Chile orders Pakistani allegedly caught with bomb traces at US Embassy back to prison

By AP
Saturday, May 22, 2010

Chile returns Pakistani explosives suspect to jail

SANTIAGO, Chile — A Chilean appeals court ordered a Pakistani man back into a high-security prison Saturday, saying the chemicals allegedly found on his possessions at the U.S. Embassy and inside his apartment could only have come from direct contact with explosives.

Mohammad Saif Ur Rehman Khan has said it all must be a misunderstanding and that he wants America to be safe and secure.

But the appeals court overturned a magistrate who said there wasn’t enough evidence to justify his preventive detention.

Court president Lamberto Cisternas wrote that evidence shows he carried powerful explosives, and that he represents not only “a danger to the security of society,” but also, “in some ways, to the success of the investigation.”

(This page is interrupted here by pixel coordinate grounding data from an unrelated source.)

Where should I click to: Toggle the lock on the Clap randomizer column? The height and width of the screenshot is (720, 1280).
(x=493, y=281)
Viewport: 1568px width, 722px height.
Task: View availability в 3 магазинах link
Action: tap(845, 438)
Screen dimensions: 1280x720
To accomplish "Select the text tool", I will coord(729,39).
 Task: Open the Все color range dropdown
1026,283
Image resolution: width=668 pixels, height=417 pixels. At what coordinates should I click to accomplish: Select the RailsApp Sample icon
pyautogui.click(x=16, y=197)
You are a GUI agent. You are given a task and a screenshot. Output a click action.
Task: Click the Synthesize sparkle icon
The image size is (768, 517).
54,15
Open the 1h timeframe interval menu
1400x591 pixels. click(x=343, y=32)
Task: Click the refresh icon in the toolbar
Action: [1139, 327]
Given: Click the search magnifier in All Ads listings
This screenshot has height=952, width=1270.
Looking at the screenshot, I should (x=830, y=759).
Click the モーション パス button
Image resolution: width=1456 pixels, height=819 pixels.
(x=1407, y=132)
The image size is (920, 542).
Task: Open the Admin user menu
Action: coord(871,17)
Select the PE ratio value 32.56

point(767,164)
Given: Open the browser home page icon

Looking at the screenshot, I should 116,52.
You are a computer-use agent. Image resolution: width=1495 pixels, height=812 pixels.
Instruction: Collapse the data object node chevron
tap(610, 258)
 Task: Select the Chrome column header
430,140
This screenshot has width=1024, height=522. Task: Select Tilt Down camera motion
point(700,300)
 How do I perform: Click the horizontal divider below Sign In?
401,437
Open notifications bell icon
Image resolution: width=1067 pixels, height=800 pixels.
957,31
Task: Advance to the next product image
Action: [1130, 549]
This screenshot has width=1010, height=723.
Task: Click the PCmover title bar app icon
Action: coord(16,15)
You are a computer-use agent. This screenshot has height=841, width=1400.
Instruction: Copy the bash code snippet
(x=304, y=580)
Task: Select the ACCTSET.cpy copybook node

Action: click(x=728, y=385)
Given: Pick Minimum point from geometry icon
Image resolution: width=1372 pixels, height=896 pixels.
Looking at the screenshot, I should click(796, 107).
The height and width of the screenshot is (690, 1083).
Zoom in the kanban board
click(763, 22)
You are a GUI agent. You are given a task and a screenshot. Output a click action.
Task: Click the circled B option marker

Evidence shows his things “only could have been contaminated with the explosive substances, Tetril and TNT, through direct contact,” the judges added, and that “this enables one to presume that the suspect has been associated with people who illegally possess explosives.”

Khan, 28, must now return to a high-security prison where suspects being investigated under Chile’s anti-terrorism law are kept. He is being held for investigation on a charge of possessing explosives. If a judge eventually agrees to bring him to trial and he is convicted, he could face three years in prison.

In a message read to reporters by his lawyer, Khan proclaimed his innocence.

“I have trust in Chile’s judges and judicial system,” the letter said, according to La Tercera newspaper. “I am sure that we will win this case when the truth overcomes falsehood.”

“I know who is doing this and why they are doing this to me and my family,” he added, without elaborating.